Warm oceans evaporate more water into the air. And warm air holds more water than cooler air—think of a sauna, where the water vapor can hang so thick it’s hard to breathe. So the toasty oceans feed more vapor into the atmosphere. Then, when storm systems come along to sweep that moisture-rich air onto the continent, out rains the water.

“The higher daytime temperatures we’re seeing are increasing the atmosphere’s ability to hold more moisture and also to wring it out, so to speak,” says Gleason.

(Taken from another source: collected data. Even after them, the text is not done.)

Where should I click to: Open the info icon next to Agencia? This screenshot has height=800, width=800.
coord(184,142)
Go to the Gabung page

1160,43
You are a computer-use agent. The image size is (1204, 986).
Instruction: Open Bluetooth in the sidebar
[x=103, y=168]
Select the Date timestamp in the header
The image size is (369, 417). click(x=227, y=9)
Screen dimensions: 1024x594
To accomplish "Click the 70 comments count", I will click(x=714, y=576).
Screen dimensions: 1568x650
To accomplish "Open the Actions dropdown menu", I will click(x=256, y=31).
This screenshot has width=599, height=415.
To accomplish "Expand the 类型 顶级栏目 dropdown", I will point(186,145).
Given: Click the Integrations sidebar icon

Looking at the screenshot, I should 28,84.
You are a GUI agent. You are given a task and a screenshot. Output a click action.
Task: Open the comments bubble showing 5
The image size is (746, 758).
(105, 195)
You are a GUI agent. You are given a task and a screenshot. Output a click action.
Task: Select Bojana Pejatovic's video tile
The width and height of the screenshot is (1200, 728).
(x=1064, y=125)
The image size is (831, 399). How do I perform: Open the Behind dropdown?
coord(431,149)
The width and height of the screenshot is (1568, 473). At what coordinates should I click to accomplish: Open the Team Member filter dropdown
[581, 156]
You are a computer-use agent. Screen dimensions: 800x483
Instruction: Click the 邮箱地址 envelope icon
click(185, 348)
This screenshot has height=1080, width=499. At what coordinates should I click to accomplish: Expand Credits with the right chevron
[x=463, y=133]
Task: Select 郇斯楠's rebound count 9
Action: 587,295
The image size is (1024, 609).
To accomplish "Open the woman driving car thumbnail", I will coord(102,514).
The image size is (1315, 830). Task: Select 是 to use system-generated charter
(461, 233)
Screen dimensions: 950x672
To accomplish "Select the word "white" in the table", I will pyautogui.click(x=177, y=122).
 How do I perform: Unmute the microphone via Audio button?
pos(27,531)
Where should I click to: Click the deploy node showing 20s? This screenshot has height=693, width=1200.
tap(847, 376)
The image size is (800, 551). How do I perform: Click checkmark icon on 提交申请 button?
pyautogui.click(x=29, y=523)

Another factor? Warmer, moisture-laden air acts like a “blanket” over the land, keeping heat trapped near the ground. This year, many of the states that had their wettest-ever years also hit records for their minimum temperatures—meaning that the coldest temperatures were less cold than in the past. Usually, those coldest temperatures come during the wee hours of the morning, when land has cooled down all night and the sun hasn’t yet come up.

But last year, for many states, that tail end of nighttime was warmer and cloudier than ever. Those two factors are related, explains Gleason.

Think of it like this: “In the winter, when it’s really cool and crisp out, everything cools down really quickly because there’s nothing to hold that heat in,” she says. But if there’s more cloud cover, the heat sticks around—leading to warmer temperatures overall.

Air temperatures are projected to warm up even further in the coming years, and many scientists are anticipating that with a warmer planet, the extreme precipitation events will only get more extreme.

“This pattern—of drought in the west and wetness in the east—is likely to stay,” says Kunkel.